Last week, The Times reported that former prime minister Sir John Major had called for reform of the exam system as he disliked GCSEs due to the “stress and strain they impose on students”.

When asked for his response to Conservatives calling for reform, Mr Gibb said: “Well I respectfully disagree. Every curriculum, every exam, of course can always be improved, but the concept of having an exam across a range of subjects at the age of 16 I think is an important part of our school system.”

He added that many students moved to a different institution at 16, and for a “large minority” of young people their GCSE exams were the last academic qualifications they took.

Mr Gibb said: “They may go on to a very high quality vocational qualification. But in five to 10 years time, they may decide to change that vocation to something else and then they will need to be able to demonstrate to a future employer or future college that they have academic achievements when they were at school.”

He added: “I think it would be a huge mistake to abolish the tried and tested GCSEs.”

During the webinar with the think tank, Mr Gibb also addressed renewed calls to “decolonise” the curriculum in schools.

He told the event: “We will not create a more harmonious, tolerant and equal society through promoting a curriculum based on relevance to, or representativeness of, any one group.

“Nor will we do so by being ashamed of who we are and where we came from.”

Mr Gibb said: “I believe the job of the teacher – and our best teachers indeed do this – is to teach a curriculum which opens up a world of wonder and beauty from people of all creeds and colours far beyond the narrow experience of an individual child.

“A curriculum based on relevance to pupils is to deny them an introduction to the best that has been taught and said, and of course there is no reason why the work of a dead white man is not appropriate for children from ethnic minorities to learn about it.”

But he added: “Of course, children need to know how Britain became Britain as it is today.
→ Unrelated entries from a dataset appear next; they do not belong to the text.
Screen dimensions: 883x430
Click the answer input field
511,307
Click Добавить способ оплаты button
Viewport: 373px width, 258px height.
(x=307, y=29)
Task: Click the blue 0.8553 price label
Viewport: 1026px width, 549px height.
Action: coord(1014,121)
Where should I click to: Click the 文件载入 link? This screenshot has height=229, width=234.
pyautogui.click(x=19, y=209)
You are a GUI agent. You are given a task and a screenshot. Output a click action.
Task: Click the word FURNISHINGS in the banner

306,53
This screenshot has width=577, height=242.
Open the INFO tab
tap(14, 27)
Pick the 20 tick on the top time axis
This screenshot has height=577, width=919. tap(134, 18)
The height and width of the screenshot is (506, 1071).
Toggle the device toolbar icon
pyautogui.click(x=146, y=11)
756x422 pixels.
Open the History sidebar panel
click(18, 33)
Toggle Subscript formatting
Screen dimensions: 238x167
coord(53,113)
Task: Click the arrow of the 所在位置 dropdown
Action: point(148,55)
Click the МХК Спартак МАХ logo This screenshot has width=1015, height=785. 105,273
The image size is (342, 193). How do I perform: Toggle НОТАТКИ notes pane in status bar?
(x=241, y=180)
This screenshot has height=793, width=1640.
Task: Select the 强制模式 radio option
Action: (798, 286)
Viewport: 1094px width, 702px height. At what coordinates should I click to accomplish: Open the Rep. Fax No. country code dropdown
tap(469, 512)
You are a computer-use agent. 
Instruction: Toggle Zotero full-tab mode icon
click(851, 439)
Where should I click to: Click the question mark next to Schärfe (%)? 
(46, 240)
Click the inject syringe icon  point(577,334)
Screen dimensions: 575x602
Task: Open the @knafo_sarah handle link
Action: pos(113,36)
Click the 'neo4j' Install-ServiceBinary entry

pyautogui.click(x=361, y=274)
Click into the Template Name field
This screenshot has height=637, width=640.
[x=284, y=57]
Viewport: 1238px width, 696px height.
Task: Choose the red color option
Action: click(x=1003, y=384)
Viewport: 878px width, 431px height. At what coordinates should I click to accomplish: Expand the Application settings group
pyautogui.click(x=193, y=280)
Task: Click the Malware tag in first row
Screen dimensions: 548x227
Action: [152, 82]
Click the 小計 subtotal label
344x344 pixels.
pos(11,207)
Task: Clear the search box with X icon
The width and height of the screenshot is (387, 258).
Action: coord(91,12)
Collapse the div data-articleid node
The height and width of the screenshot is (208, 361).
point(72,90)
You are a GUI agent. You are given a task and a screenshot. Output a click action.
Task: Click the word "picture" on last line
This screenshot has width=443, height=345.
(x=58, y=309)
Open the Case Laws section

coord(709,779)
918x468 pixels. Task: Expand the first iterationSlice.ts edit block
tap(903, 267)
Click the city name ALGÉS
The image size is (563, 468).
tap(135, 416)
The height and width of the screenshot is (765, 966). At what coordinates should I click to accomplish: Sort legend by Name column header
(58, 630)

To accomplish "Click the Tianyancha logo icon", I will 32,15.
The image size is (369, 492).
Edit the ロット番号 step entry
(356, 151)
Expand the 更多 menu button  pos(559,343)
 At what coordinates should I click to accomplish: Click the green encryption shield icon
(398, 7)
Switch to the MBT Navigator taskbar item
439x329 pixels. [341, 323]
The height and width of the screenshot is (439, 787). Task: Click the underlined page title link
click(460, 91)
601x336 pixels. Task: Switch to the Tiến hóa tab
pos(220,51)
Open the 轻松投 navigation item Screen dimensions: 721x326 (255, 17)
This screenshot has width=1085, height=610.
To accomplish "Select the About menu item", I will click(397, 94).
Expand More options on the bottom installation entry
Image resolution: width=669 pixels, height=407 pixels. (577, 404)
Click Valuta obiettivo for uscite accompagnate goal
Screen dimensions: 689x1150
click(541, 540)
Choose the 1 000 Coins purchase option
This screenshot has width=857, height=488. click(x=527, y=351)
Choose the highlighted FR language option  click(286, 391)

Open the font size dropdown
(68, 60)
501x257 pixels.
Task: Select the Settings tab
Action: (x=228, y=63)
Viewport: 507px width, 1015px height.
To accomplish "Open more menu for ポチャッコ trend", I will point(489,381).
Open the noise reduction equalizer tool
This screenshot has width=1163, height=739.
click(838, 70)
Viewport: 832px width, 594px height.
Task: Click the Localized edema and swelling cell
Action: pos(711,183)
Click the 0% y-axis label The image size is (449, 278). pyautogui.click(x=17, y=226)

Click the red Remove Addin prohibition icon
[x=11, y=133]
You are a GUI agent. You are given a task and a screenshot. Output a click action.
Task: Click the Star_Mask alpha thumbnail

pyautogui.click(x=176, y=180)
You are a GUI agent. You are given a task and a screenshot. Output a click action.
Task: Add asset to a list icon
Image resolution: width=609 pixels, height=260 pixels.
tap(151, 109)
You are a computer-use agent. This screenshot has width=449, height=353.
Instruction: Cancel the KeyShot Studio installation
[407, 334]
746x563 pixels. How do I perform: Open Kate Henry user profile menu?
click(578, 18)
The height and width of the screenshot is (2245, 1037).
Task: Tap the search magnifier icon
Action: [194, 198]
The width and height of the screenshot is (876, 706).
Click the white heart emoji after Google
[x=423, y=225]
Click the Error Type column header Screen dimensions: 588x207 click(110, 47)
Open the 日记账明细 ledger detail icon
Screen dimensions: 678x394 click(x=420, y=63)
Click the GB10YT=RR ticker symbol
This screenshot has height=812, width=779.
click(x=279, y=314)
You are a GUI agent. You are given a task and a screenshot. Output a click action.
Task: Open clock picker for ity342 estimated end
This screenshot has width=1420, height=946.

And there are important events – Windrush just to pick one event – that children do need to be taught about.

“But they also need to be taught about all the other events that led to Britain as it is today.”

Mr Gibb said he was worried by video clips on Twitter, as well as reports from schools, of “violent and angry protests sparked by the recent unrest in Gaza”.

Following reports of pro-Palestine protests outside schools, the minister called for young people to be given the facts about the Arab-Israeli conflict so that they can “form their own views”.

He said: “We must be on our guard to ensure that schools don’t become centres of one-sided propaganda, or a hostile environment for young people of any faith or religion.

“That we’ve seen over the last few years, anti-Israeli sentiment can too easily, and too quickly, turn into anti-Semitic prejudice.”